Ignore Micro-Expressions…For Now

Body language experts such as Paul Ekman, Joe Navarro and Vanessa Van Edwards give a great deal of attention on micro-expressions. For skilled practitioners like them, reading micro-expressions is incredibly useful and almost second-nature. Unfortunately, for beginners and inexperienced people watchers, micro-expressions are quite difficult to spot.

TV shows such as Lie To Me (based on Paul Ekman) explain that you can read tiny expressions on people’s faces that tell you the hidden emotions behind their words. This is true, but we display multiple micro-expressions in a short space of time it’s very difficult for a beginner to pick up more than one expression in a few seconds – there’s just too much going on.
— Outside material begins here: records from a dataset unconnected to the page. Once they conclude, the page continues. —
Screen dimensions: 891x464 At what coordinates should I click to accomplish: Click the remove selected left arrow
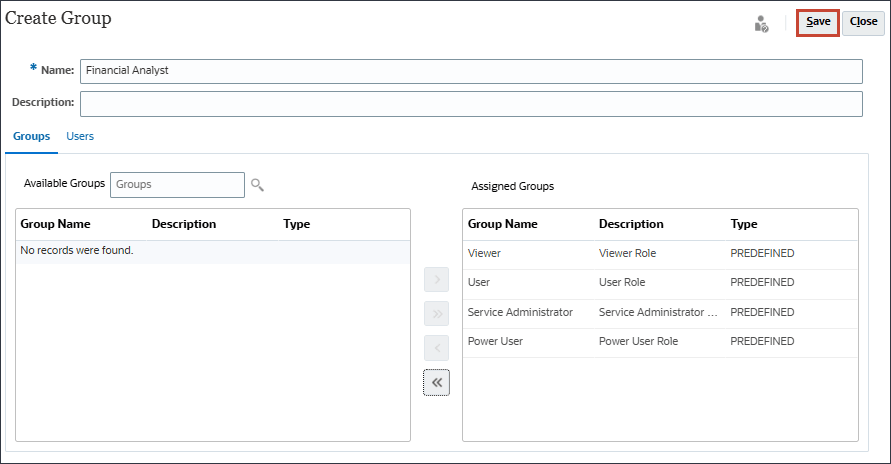(x=437, y=348)
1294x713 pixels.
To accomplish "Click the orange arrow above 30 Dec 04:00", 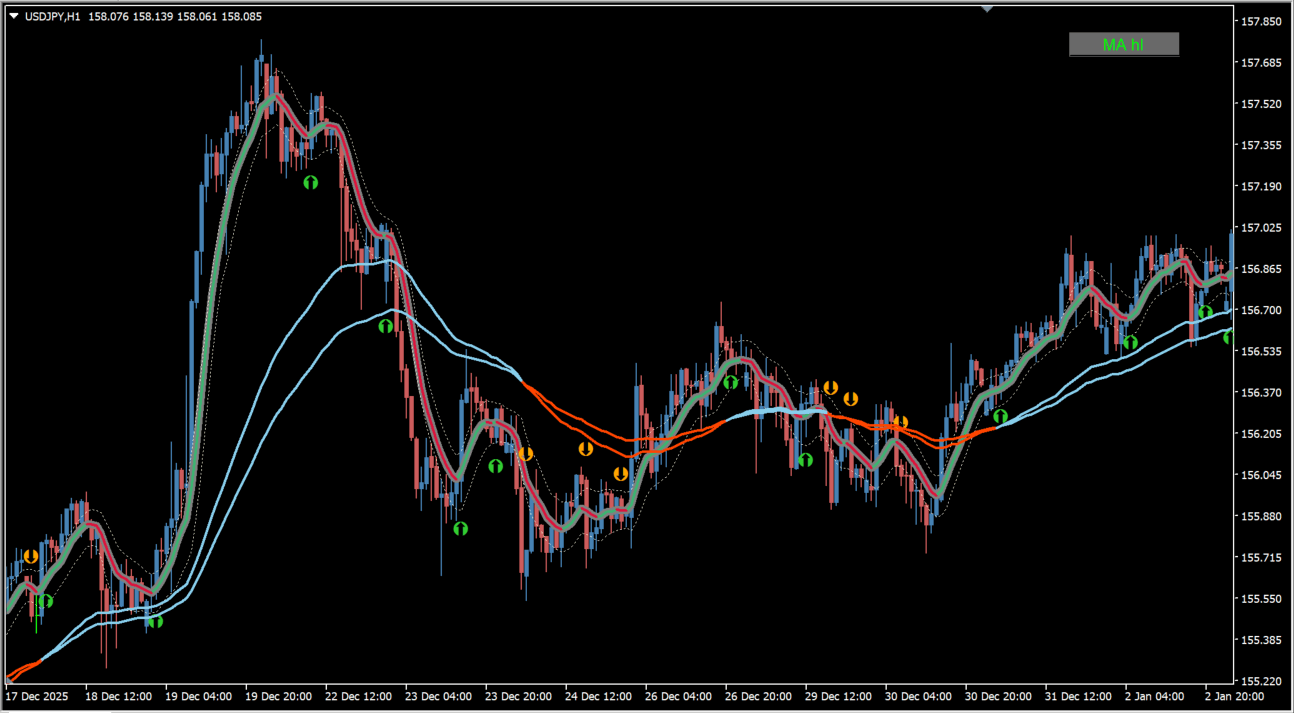I will pos(900,423).
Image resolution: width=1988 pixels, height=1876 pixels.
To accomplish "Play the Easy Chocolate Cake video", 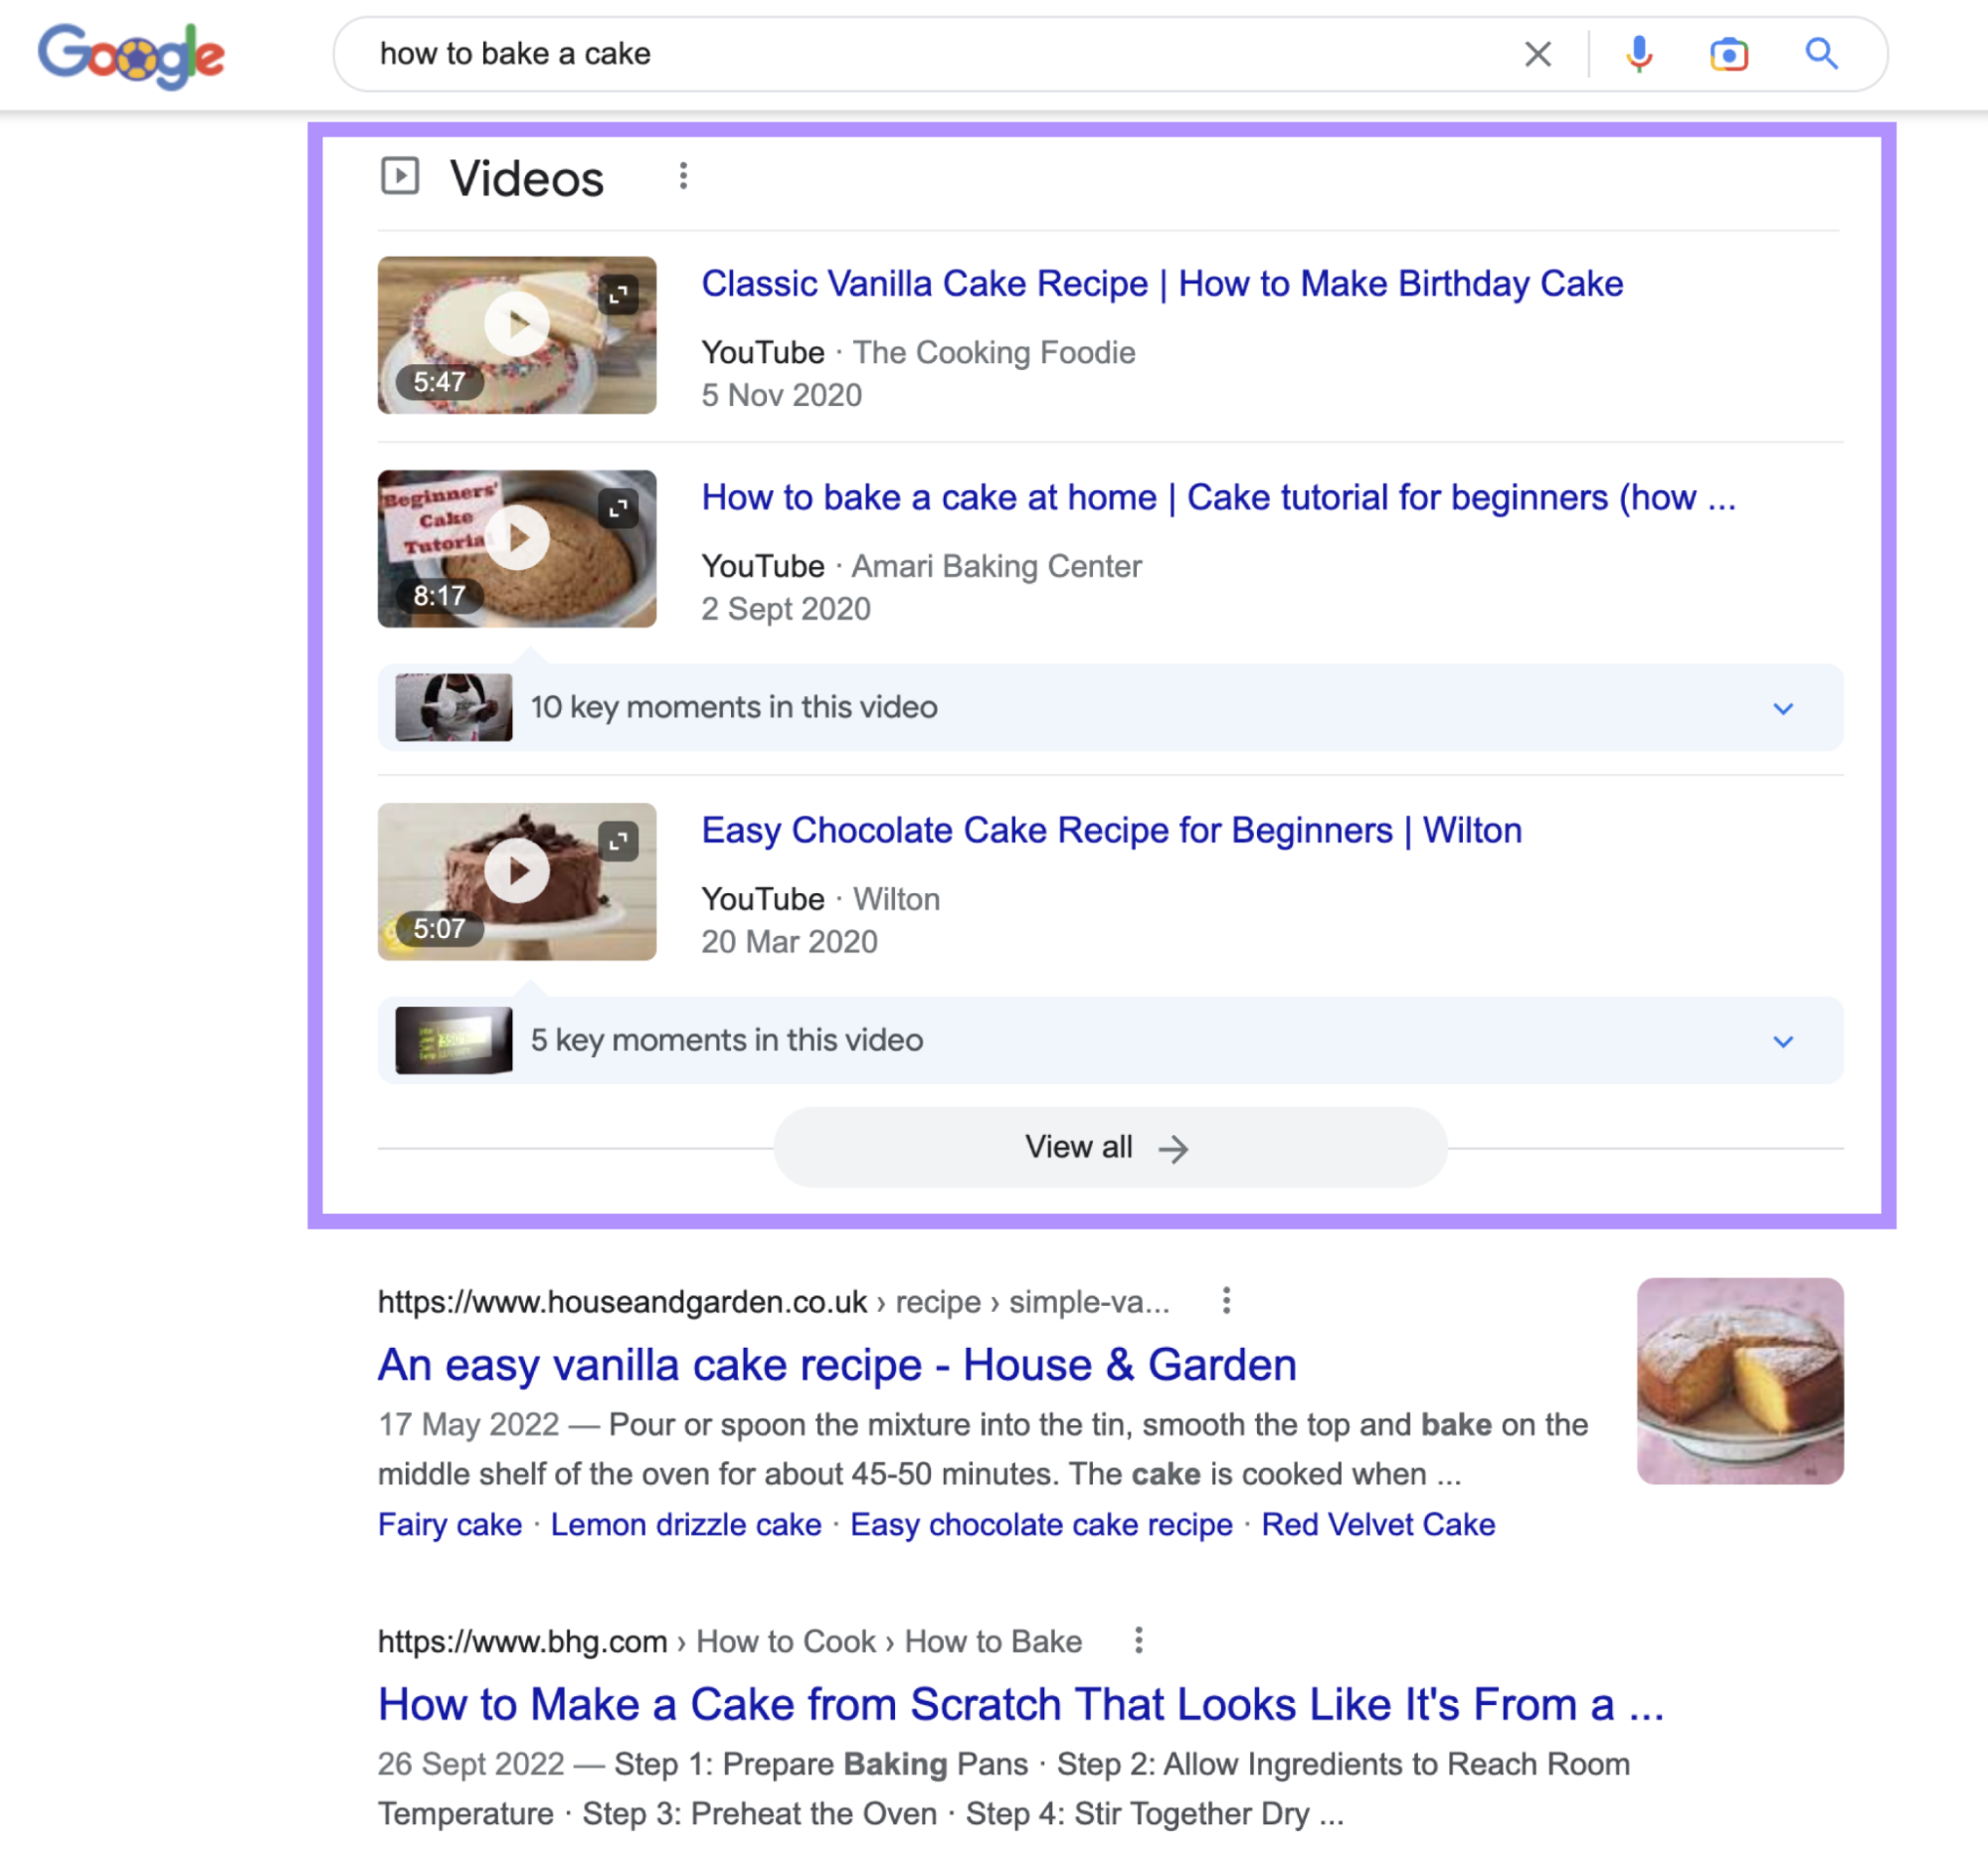I will click(x=518, y=868).
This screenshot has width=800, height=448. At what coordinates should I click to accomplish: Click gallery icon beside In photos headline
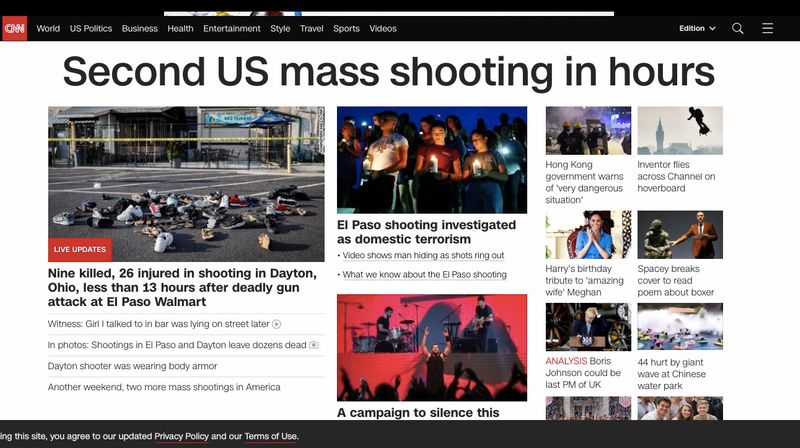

To spot micro-expressions, you need excellent vision, to know exactly what to look for and be able to observe the entire body, focus on the words and tone of voice AND look at the face all at the same time – it’s a lot to take in and as a beginner it won’t really get you anywhere.

Micro-expressions are often touted as the give-away for deception, but unless you’re a highly skilled practitioner, they will rarely be the indicators that give away a lie in real-time as it occurs. They happen so quickly, unless you have cameras, you’re just never going to see them. Even if you do use video playback, the usefulness of detecting a lie hours after it has happened tends to be minimal.

As a beginner, it’s better to focus on larger movements, involving the hands, arms, torso and feet. Once you’ve got a handle on larger movements, then it’s time to sharpen your reading of facial expressions.